▸ WHAT NEEDS TO BE DONE:
Render every line of the records from the one containing "The image size is (594, 316)." down to the one containing "click(x=368, y=46)", inclusive, as a Markdown table with the columns Row and Line, omitting blank lines.

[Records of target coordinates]
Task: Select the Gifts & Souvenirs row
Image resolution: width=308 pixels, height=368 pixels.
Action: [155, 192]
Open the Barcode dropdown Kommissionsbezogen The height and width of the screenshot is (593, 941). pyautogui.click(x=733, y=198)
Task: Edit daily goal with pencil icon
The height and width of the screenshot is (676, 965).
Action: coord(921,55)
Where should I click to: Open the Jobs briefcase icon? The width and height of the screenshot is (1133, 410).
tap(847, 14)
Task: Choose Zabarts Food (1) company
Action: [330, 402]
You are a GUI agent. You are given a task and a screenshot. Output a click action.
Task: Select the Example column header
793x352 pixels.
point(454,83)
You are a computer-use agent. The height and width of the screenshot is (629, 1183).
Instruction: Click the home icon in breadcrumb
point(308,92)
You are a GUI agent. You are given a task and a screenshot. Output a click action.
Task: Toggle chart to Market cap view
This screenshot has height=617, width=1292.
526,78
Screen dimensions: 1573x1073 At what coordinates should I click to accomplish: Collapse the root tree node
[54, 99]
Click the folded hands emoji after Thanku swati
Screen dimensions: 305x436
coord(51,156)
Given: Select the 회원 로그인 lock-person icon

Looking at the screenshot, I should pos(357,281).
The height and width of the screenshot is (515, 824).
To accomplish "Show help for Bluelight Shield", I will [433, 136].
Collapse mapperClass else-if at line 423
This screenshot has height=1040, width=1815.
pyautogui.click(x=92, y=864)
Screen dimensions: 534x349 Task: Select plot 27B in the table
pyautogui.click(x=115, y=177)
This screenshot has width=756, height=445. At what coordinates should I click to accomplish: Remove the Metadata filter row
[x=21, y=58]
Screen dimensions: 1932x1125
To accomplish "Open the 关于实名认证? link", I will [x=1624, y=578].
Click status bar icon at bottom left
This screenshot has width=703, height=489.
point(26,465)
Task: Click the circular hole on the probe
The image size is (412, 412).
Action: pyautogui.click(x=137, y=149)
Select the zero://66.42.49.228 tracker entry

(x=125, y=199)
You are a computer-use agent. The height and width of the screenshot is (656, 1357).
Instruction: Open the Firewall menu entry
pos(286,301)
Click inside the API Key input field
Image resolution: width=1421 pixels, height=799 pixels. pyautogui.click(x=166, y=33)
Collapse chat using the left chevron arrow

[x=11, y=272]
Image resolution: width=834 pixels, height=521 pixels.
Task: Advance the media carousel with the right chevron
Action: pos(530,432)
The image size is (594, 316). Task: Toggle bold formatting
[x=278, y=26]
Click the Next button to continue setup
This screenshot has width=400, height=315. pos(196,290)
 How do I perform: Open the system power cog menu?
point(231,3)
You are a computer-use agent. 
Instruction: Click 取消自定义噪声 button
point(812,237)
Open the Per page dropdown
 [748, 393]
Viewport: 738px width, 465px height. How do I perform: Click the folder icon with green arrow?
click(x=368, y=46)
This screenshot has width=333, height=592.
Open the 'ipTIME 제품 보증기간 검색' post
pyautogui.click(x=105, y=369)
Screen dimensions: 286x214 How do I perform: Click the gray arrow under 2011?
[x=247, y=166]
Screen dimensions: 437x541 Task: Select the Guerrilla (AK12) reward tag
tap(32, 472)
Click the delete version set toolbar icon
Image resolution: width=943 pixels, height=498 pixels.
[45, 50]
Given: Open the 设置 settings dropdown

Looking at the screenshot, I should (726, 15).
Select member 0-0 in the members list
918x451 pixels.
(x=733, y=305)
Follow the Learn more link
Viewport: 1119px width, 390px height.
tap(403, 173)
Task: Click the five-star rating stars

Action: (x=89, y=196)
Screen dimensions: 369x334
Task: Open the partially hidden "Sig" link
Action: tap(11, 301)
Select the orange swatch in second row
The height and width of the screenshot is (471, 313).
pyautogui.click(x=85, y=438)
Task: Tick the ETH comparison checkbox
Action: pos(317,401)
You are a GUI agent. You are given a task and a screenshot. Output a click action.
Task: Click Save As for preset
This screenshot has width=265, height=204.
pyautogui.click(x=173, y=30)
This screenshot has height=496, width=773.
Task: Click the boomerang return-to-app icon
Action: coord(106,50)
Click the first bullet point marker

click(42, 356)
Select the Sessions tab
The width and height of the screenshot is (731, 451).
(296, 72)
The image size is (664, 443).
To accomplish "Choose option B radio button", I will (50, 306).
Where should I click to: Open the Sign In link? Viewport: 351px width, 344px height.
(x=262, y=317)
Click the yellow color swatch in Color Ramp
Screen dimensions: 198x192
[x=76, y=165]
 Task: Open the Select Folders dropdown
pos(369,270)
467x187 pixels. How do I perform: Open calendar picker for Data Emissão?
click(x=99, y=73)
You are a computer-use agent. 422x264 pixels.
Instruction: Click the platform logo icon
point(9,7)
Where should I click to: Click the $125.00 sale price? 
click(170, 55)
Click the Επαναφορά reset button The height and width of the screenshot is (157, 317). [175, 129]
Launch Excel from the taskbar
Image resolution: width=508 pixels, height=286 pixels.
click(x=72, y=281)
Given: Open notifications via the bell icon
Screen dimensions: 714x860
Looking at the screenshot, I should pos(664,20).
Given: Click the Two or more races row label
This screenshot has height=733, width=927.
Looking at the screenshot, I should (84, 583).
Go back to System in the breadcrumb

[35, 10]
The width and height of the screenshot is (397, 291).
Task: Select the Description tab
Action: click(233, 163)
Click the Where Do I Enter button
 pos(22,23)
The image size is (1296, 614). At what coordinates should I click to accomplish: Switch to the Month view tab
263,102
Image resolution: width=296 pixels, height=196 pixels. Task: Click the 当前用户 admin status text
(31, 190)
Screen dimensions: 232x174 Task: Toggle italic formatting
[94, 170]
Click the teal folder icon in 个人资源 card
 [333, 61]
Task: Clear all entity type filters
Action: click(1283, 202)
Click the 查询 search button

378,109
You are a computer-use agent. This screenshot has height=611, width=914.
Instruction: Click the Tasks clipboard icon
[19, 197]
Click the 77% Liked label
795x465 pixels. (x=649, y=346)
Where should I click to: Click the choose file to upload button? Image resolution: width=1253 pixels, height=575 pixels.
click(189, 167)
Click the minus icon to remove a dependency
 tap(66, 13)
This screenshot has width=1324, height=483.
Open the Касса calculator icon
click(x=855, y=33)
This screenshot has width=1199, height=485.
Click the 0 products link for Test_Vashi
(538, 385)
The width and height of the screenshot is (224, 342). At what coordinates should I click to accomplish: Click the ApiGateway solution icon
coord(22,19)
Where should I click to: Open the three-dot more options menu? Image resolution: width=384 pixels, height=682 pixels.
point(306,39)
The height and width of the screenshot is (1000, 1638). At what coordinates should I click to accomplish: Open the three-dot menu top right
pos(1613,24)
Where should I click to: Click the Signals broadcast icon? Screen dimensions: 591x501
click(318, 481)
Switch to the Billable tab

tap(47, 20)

▸ CORRECT OUTPUT:
| Row | Line |
|---|---|
| 1 | The image size is (594, 316). Task: Toggle bold formatting |
| 2 | [x=278, y=26] |
| 3 | Click the Next button to continue setup |
| 4 | This screenshot has width=400, height=315. pos(196,290) |
| 5 |  How do I perform: Open the system power cog menu? |
| 6 | point(231,3) |
| 7 | You are a computer-use agent.  |
| 8 | Instruction: Click 取消自定义噪声 button |
| 9 | point(812,237) |
| 10 | Open the Per page dropdown |
| 11 |  [748, 393] |
| 12 | Viewport: 738px width, 465px height. How do I perform: Click the folder icon with green arrow? |
| 13 | click(x=368, y=46) |